I’ll never forget one such visitation, when we were having tea in my ‘parlour’, which had a series of brackets on the walls on which to place flowers, etc., but on this occasion were standing empty. I heard one of the party asking another what these brackets were for, so he said that they were for the missionaries to put their crosses on!
I said to him, “Excuse me, sir, but this was a Presbyterian mission, not a Catholic one!” So he waved his hands about and came out with the obiter dictum: “Oh all these English churches are just the same.” All this, of course, in Afrikaans.
We had four of these mass visitations from Pretoria, sent by the Department of Bantu Affairs; the Treasury; the Public Works Department; and the Department of Bantu Education. In each case I had to fill in a large questionnaire, practically the same for each Department, but when I expostulated at the waste of time I was usually told to shut up and do what was asked of me.
One of the first things done by the Department of Agriculture was the taking over of our fine herd of cattle. We had lots of grazing ground and were also next to the Nqamakwe commonage so that we could keep about 20 oxen to provide the motive power to one of our two wagons when necessary, and some eight cows to provide milk, and good milk it was, to the institution, including the staff households. But very soon we got orders from the Department to hand them ofer to the Magistrate and get his receipt for them. He had to take them over for the Department of Agriculture, if I remember rightly.
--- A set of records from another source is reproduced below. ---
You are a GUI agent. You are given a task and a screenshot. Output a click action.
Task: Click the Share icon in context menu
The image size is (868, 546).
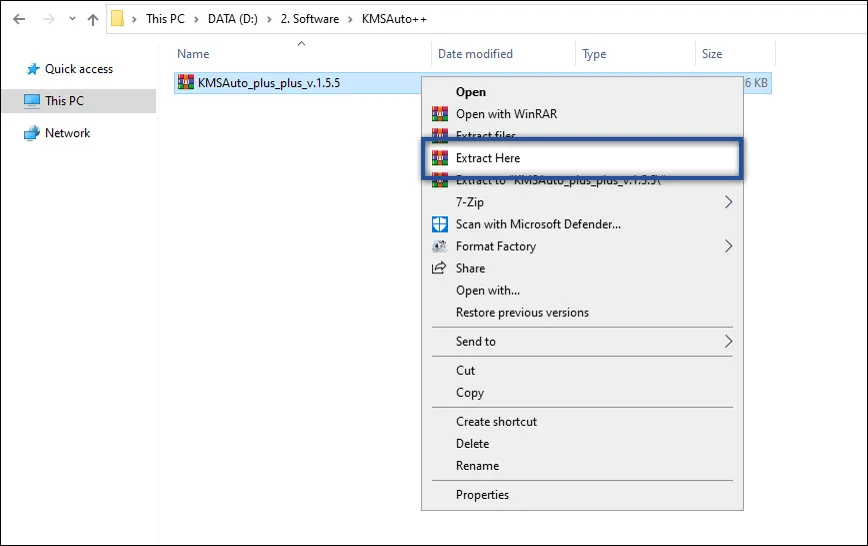438,268
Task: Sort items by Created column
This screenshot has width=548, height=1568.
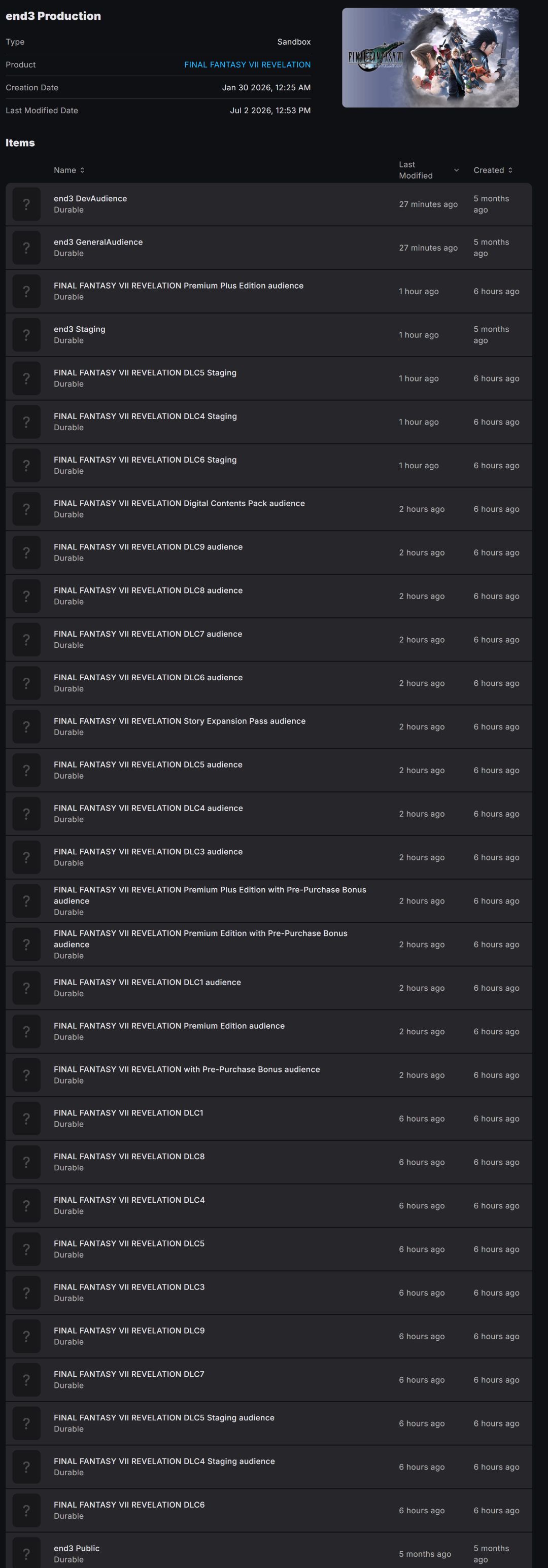Action: point(493,170)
We were ordered from Pretoria to make a contract for milk with some smallholders who had cattle which they grazed on veld which was taken away from us by the Department of Agriculture.
As there was no white supervision of the new milking arrangements we were also advised to make a contract for milk for the white staff with some local white farmer. Fortunately my wife Margery had, soon after we came to Blythswood, applied for and obtained permission to keep half-a-dozen good milk cows with which to supply milk for ourselves and whichever staff members wished to buy the milk from her. She was delighted to do this as in her maiden home in George her parents had kept a fine herd of cows. Milk from her cows was almost always much better than that from local dairies. She used to separate much of the milk and send of the bulk thereof to be made into butter, for which, of course, she had to join a dairy combine. From some of the cream she used to make butter for us, and very good it was. Thus we were not dependent on others for our dairy produce.
Moreover all the staff obtained good milk far more cheaply than that sold in the dairies.
Another type of animal in Blythswood was the pig. We had a small herd of Berkshire pigs of which we were very fond. They cost the institution nothing. We used to send parties of our students with sacks to go along our two oak avenues and fill their sacks with acorns, so that we usually had more than enough basic food for the pigs. Then also they received any left-over food from the two hostels, so they were well fed. There were two boars, and, I think, four sows, thus we usually had a number of piglets every year. We had an arrangement with the local hotel that they would buy as many piglets as we could produce. The hotel manager was very pleased with this arrangement, as it gave him plenty of fresh pork when he needed it. We liked it because it gave us money for nothing.
But when Bantu Education came into being they ordered us to get rid of the pigs. My committee and I put in strong objections to this order, for which we could see absolutely no reason. But the Department in its wisdom (?) simply insisted on our getting rid of them so we had to slaughter them and give the students in both hostels a ‘once only’ feast. To me it was one of the most asinine of the many stupid orders that the Bantu Education Department was guilty of.
From what I’ve already said it is obvious that I was not a favourite of the Regional Director in the Transkei not of the Department in Pretoria. On the other hand there was a person who was making himself very popular with both.
This was a gentleman who, whenever he did anything in his institution, such as a prize giving, a football match against a team from another institution, a celebration of Kruger Day (a South African public holiday before 1994, celebrating the birthday of Paul Kruger, the State President of the Boer Zuid Afrikaansche Republiek, which ,after the South African War of 1899 – 1902, became the Transvaal), or anything like that, invited the Regional Director and his lady and, when they arrived, gave them a vociferous welcome with choirs singing, etc. He was lucky in his institution as, unlike me, he had only one school, a secondary one which did not go up to matriculation, no hostel to look after (that was done by the Methodist Church) and a most wonderful lady in charge of the school.